Set task -> Copy each of the following items word for word.

Exercise data ->
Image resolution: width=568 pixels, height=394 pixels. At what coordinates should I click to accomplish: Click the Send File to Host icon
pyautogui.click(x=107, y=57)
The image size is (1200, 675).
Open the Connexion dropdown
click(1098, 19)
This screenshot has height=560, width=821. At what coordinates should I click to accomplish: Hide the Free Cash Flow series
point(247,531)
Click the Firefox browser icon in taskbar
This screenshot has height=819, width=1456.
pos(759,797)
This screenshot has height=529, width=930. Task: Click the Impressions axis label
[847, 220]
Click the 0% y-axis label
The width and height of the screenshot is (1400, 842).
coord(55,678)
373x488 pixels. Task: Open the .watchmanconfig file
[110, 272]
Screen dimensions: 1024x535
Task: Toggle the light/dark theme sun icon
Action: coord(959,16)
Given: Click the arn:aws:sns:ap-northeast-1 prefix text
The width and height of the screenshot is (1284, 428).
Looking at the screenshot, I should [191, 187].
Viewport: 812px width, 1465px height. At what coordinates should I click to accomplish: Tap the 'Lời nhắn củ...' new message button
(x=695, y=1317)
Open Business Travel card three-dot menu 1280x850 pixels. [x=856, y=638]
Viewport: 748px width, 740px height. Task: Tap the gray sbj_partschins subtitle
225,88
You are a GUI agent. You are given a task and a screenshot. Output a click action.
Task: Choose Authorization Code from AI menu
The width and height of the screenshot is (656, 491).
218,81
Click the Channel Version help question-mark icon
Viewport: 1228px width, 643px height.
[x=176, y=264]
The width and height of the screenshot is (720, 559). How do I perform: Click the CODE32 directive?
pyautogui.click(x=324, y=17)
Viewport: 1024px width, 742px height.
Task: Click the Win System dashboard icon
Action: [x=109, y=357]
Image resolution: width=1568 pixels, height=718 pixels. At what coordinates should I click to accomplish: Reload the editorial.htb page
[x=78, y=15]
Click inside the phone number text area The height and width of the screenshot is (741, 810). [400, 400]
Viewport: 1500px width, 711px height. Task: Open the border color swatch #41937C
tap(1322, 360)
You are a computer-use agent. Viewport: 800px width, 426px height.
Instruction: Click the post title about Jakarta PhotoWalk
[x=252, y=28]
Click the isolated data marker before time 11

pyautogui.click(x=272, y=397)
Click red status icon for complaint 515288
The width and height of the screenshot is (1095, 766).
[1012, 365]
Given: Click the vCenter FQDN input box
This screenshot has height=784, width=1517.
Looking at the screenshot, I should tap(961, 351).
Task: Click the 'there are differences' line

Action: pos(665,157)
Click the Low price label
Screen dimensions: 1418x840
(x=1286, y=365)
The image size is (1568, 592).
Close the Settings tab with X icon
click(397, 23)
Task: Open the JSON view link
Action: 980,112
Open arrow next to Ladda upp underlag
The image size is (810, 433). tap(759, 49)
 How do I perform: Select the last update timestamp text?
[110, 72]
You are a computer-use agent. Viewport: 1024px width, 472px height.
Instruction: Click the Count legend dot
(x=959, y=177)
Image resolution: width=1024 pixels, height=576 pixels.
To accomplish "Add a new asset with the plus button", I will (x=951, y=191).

Response to the task ->
Image resolution: width=568 pixels, height=394 pixels. At what coordinates should I click to accomplish: Click the Send File to Host icon
pyautogui.click(x=107, y=57)
The image size is (1200, 675).
Open the Connexion dropdown
click(1098, 19)
This screenshot has height=560, width=821. At what coordinates should I click to accomplish: Hide the Free Cash Flow series
point(247,531)
Click the Firefox browser icon in taskbar
This screenshot has height=819, width=1456.
pos(759,797)
This screenshot has height=529, width=930. Task: Click the Impressions axis label
[847, 220]
Click the 0% y-axis label
The width and height of the screenshot is (1400, 842).
coord(55,678)
373x488 pixels. Task: Open the .watchmanconfig file
[110, 272]
Screen dimensions: 1024x535
Task: Toggle the light/dark theme sun icon
Action: coord(959,16)
Given: Click the arn:aws:sns:ap-northeast-1 prefix text
The width and height of the screenshot is (1284, 428).
Looking at the screenshot, I should [191, 187].
Viewport: 812px width, 1465px height. At what coordinates should I click to accomplish: Tap the 'Lời nhắn củ...' new message button
(x=695, y=1317)
Open Business Travel card three-dot menu 1280x850 pixels. [x=856, y=638]
Viewport: 748px width, 740px height. Task: Tap the gray sbj_partschins subtitle
225,88
You are a GUI agent. You are given a task and a screenshot. Output a click action.
Task: Choose Authorization Code from AI menu
The width and height of the screenshot is (656, 491).
218,81
Click the Channel Version help question-mark icon
Viewport: 1228px width, 643px height.
[x=176, y=264]
The width and height of the screenshot is (720, 559). How do I perform: Click the CODE32 directive?
pyautogui.click(x=324, y=17)
Viewport: 1024px width, 742px height.
Task: Click the Win System dashboard icon
Action: [x=109, y=357]
Image resolution: width=1568 pixels, height=718 pixels. At what coordinates should I click to accomplish: Reload the editorial.htb page
[x=78, y=15]
Click inside the phone number text area The height and width of the screenshot is (741, 810). [400, 400]
Viewport: 1500px width, 711px height. Task: Open the border color swatch #41937C
tap(1322, 360)
You are a computer-use agent. Viewport: 800px width, 426px height.
Instruction: Click the post title about Jakarta PhotoWalk
[x=252, y=28]
Click the isolated data marker before time 11

pyautogui.click(x=272, y=397)
Click red status icon for complaint 515288
The width and height of the screenshot is (1095, 766).
[1012, 365]
Given: Click the vCenter FQDN input box
This screenshot has height=784, width=1517.
Looking at the screenshot, I should tap(961, 351).
Task: Click the 'there are differences' line

Action: pos(665,157)
Click the Low price label
Screen dimensions: 1418x840
(x=1286, y=365)
The image size is (1568, 592).
Close the Settings tab with X icon
click(397, 23)
Task: Open the JSON view link
Action: 980,112
Open arrow next to Ladda upp underlag
The image size is (810, 433). tap(759, 49)
 How do I perform: Select the last update timestamp text?
[110, 72]
You are a computer-use agent. Viewport: 1024px width, 472px height.
Instruction: Click the Count legend dot
(x=959, y=177)
Image resolution: width=1024 pixels, height=576 pixels.
To accomplish "Add a new asset with the plus button", I will (x=951, y=191).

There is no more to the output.